● **Work required**
Exact wording is needed for every line from the one holding "Task: Open the" to the end of the records below; write those lines out and omit the pictures.

● **Extracted material**
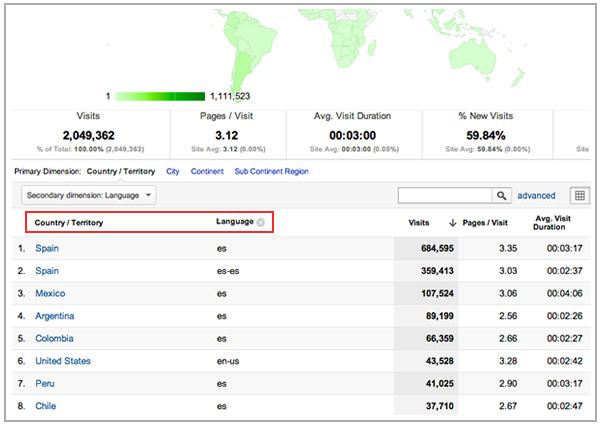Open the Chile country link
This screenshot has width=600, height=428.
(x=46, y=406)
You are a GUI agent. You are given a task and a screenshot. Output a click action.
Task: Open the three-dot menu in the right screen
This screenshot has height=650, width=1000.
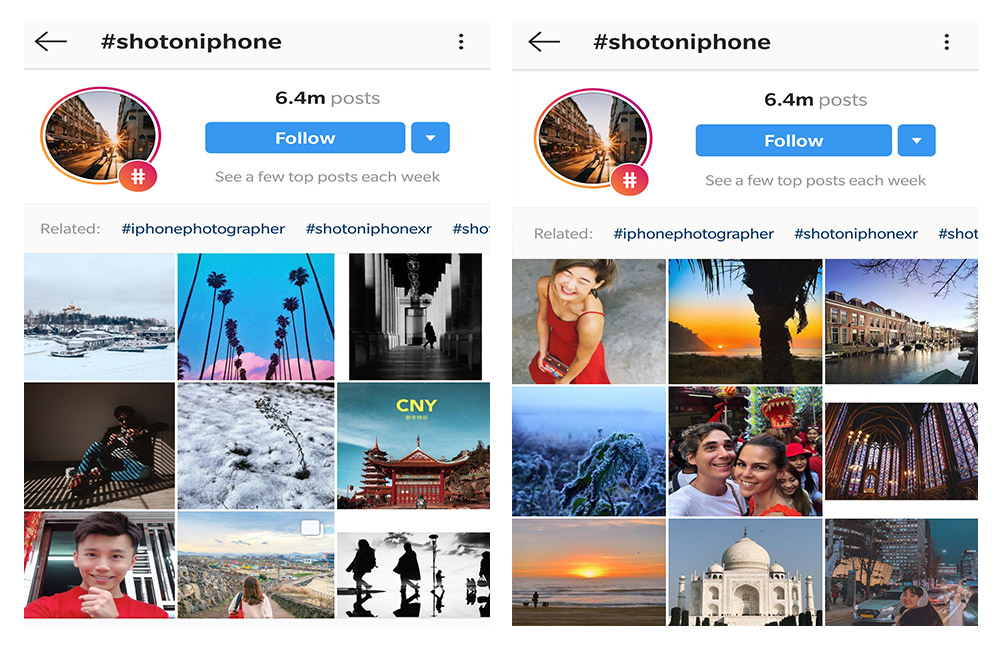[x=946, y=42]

● **Output of the task**
Task: Open the three-dot menu in the right screen
This screenshot has height=650, width=1000.
[x=946, y=42]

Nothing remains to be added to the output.